De Vincenzi looked at him. Flemington now seemed in possession of all his faculties. What fantastical story did he have in store? Everything was fantastical, in any case. Everything that was happening. A nightmare.

“All doors to this hotel are being guarded,” he murmured, just to say something. Because his thoughts were following an entirely different course.

The other man let out his peculiar, sharp laugh. The inspector’s nerves were vibrating like the taut strings of a violin.

“Julius Lessinger habitually never went out through doors. It seems like a joke, right?” He turned to look at his wife, who had dried her eyes and recovered her stiff, upright dignity. He looked satisfied and rubbed his hands slowly. “My mission in coming here was to take young Layng back to London immediately. Now, there will be other catastrophes after this first one.”

Even more than Flemington’s words, the facts themselves made it seem as if young Layng had been killed by someone who had begun methodically executing a criminal plan, and the young man’s murder was only the beginning. Who was the intended target?

“You spoke of catastrophes, Mr Flemington. Could you tell me what else you’re worried about? And who is this Julius Lessinger you mentioned?”

“If the killer already knows about our arrival—and it’s reasonably sure that he does—my wife and I are in danger.” He said this perfectly calmly.

“In any case, the killer couldn’t have known that you would be here last night, and it wasn’t to give you a warm welcome that the body was set hanging on the top-floor landing.”

The Englishman’s eyes flashed. “The top floor, you say? Ah! just like down there! He took care of the details… until he could… Up there, right? Of course!”

But he wasn’t laughing any more and his cheeks had turned somewhat blue. His wife sighed.

De Vincenzi stared at Flemington. “You don’t want to tell me anything else, Mr Flemington?”

There was a brief hesitation before the man shook his head.

“No! Not yet…”

“Be careful. If not tonight, I shall be forced to make you speak tomorrow.”

The other man shrugged. “All in the course of twenty-four hours. You’ll need to hurry up, Inspector. Tomorrow I’ll talk—if necessary.”

“As you wish.” And De Vincenzi turned round and headed for the door.

“Do we have to stay in this room? It’s not the most comfortable place for a lady to spend the night.”

“I’m sorry, but I have no choice. It’s necessary that no one should see you for now, and in any case it’s easier for me to keep you safe in here.”

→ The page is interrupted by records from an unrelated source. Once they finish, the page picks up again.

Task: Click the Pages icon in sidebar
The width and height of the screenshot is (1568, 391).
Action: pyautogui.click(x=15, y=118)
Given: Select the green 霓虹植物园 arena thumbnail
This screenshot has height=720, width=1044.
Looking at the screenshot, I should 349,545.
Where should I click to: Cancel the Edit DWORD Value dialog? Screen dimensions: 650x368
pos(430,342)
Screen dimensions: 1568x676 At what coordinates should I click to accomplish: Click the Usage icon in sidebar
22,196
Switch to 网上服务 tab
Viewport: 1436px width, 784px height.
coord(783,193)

Flemington laughed again, but weakly. “You mean to say that you’re putting a guard at the door?”

“And under that window, in the courtyard.”

Flemington’s laugh was once more sharp and sarcastic.

“Thank you, sir. This way, you can also be sure that we won’t be going anywhere. But please have someone bring me some more whisky.”

De Vincenzi left, closing the door behind him and turning the key in the lock.

Julius Lessinger… Either Flemington was lying, or he had revealed a name that definitely wasn’t that of the killer. He’d said so himself.